Aim
In the lines below, substitute "screen assistant" for every occurrence of "computer-use agent" and leave all other text unchanged. Reproduce only the text, without the pictures.

Input rows
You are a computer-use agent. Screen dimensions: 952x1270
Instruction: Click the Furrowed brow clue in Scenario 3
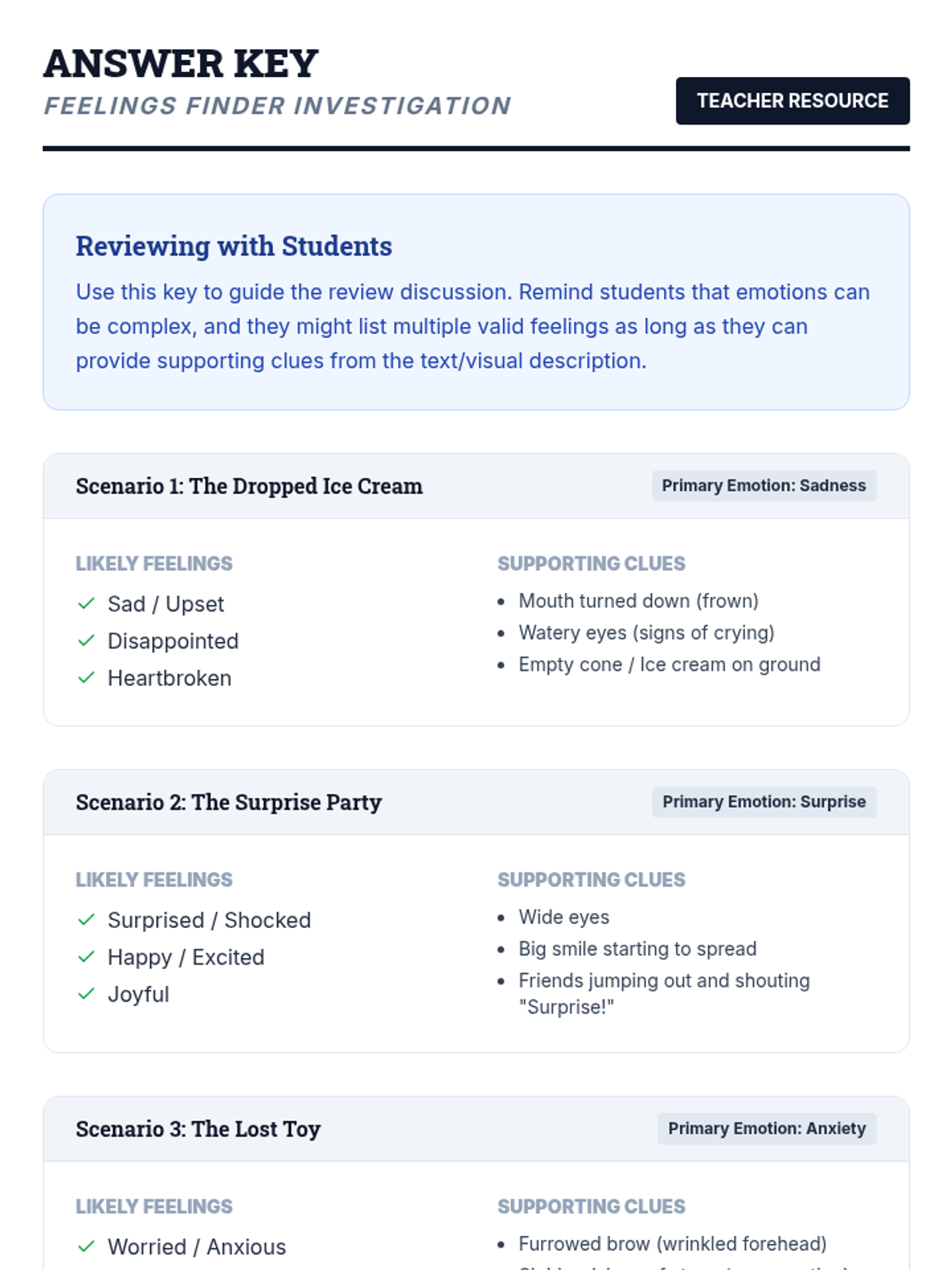tap(672, 1244)
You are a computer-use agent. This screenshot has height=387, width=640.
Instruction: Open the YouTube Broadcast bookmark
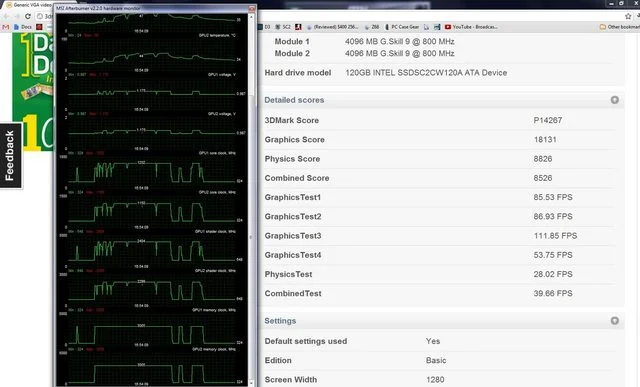(x=471, y=27)
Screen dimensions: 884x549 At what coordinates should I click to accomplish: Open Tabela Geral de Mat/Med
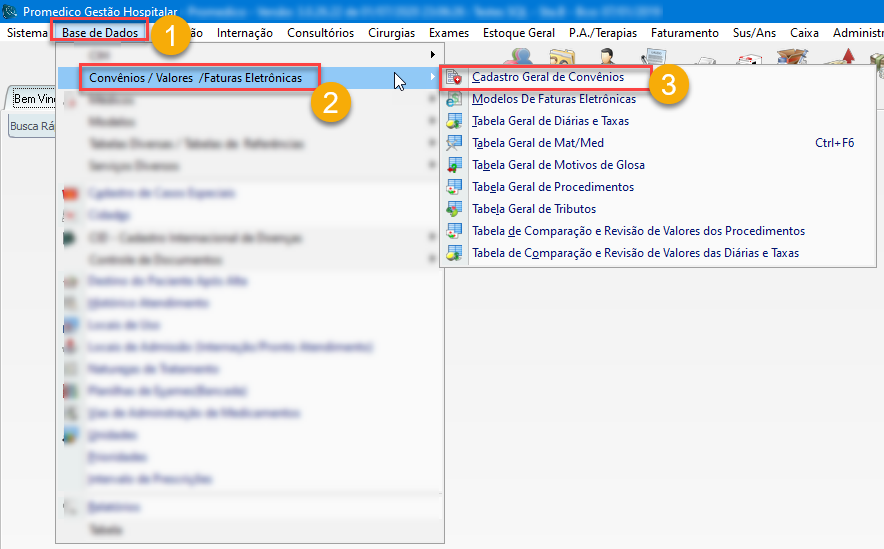click(537, 143)
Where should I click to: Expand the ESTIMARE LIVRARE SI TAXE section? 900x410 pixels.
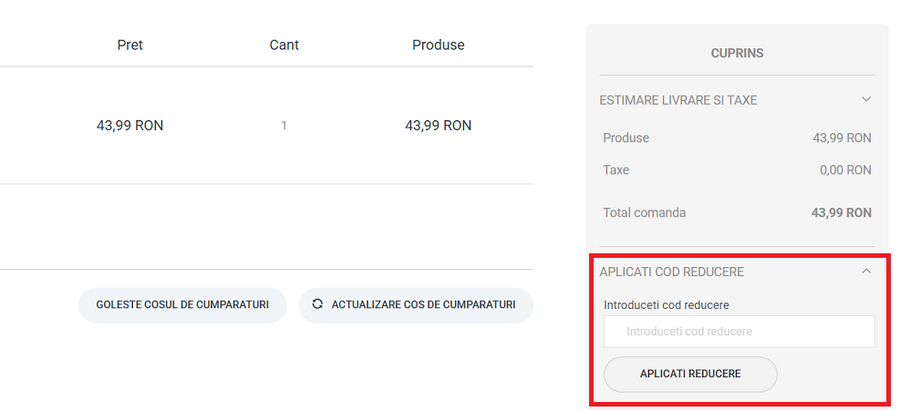(678, 100)
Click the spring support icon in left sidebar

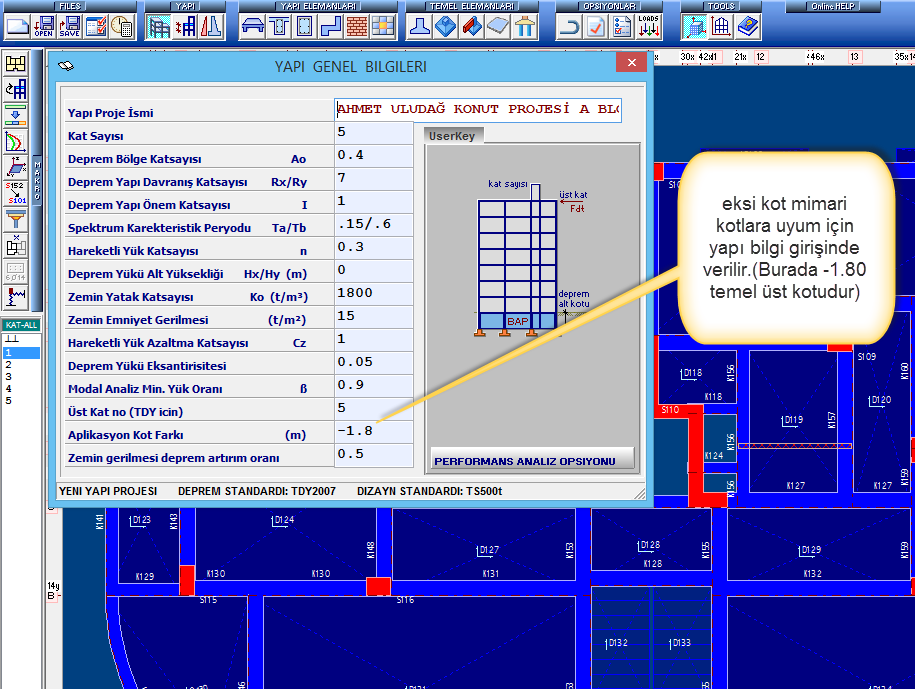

Answer to this problem
You are a screen assistant. Screen dimensions: 952x1270
Instruction: Click the Furrowed brow clue in Scenario 3
tap(672, 1244)
You are a screen assistant. This screenshot has height=387, width=640.
Instruction: Open the YouTube Broadcast bookmark
(x=471, y=27)
Screen dimensions: 884x549 At what coordinates should I click to accomplish: Open Tabela Geral de Mat/Med
click(537, 143)
Where should I click to: Expand the ESTIMARE LIVRARE SI TAXE section? 900x410 pixels.
(678, 100)
Click the spring support icon in left sidebar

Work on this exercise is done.